------ The input ------
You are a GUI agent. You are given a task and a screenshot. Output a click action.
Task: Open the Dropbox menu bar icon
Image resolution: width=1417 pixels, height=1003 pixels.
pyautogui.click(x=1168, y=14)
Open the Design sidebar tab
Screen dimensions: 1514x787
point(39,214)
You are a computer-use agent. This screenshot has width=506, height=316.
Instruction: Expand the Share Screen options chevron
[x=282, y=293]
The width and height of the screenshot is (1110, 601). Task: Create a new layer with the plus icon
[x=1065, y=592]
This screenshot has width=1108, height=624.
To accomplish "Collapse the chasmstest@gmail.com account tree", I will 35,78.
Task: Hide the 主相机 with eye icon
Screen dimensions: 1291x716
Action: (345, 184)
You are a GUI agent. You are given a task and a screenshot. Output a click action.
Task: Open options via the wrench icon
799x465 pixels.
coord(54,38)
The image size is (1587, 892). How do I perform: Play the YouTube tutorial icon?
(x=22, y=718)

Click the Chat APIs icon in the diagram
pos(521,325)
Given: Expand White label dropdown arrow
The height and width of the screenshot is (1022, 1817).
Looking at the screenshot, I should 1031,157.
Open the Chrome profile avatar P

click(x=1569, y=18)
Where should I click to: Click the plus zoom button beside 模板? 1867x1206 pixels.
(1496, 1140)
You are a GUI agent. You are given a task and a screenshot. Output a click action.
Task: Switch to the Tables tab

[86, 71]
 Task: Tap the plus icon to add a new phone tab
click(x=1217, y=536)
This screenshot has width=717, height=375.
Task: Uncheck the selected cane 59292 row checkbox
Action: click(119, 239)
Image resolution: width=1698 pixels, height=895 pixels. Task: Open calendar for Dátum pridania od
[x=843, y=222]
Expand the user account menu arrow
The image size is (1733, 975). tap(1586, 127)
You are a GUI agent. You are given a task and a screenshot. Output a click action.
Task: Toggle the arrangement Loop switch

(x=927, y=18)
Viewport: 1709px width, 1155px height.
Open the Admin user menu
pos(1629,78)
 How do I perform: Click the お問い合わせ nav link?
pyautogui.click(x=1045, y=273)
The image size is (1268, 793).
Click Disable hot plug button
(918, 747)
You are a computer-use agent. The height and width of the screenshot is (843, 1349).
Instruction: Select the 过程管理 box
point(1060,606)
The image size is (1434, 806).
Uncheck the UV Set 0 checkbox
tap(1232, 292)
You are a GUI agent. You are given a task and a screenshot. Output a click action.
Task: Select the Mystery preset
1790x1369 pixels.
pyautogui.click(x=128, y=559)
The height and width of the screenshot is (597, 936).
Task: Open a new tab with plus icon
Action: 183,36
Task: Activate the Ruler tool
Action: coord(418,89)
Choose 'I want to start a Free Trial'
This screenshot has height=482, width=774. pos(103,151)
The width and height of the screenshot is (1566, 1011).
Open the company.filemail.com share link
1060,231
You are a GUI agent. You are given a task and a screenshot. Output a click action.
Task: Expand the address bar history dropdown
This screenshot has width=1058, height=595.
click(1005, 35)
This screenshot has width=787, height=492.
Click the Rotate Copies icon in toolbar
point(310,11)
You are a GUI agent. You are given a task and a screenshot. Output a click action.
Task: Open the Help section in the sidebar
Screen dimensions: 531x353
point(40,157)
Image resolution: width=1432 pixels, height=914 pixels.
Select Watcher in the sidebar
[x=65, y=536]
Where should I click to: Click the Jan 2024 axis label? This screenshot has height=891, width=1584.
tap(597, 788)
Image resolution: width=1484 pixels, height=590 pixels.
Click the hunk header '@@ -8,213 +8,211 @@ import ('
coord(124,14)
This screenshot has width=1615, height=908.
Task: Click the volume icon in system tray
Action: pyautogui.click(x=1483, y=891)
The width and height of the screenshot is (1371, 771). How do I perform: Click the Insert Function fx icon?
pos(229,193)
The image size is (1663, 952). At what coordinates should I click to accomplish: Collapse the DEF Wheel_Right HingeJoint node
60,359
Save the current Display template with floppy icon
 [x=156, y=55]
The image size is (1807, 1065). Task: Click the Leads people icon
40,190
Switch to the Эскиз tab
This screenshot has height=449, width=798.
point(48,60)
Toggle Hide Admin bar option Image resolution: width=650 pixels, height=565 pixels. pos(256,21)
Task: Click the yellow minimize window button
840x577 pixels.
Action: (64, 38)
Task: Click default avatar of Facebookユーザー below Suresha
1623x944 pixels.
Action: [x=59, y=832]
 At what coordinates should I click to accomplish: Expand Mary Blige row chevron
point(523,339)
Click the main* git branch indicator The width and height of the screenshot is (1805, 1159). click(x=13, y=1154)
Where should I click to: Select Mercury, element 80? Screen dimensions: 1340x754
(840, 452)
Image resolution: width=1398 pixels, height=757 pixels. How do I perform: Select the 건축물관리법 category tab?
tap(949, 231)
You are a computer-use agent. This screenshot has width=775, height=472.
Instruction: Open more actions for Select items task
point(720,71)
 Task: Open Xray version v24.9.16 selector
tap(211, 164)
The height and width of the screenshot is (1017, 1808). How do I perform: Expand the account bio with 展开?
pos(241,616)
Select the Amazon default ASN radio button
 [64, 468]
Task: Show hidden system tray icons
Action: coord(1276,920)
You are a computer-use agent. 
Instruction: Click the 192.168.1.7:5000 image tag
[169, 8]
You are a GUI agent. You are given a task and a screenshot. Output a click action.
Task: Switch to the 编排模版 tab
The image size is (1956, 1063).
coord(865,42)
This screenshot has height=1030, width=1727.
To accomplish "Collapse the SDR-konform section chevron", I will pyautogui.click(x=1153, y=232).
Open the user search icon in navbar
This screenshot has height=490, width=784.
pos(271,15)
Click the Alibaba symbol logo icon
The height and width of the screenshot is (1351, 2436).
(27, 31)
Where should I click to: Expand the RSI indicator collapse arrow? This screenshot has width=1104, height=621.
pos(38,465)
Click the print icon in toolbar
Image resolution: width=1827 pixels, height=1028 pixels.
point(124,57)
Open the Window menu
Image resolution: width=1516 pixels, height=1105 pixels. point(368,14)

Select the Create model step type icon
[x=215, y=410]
------
* [What to do]:
Go through the entries above and count the lines containing the word "Hide"; give only that count.

* [Result for this exercise]:
2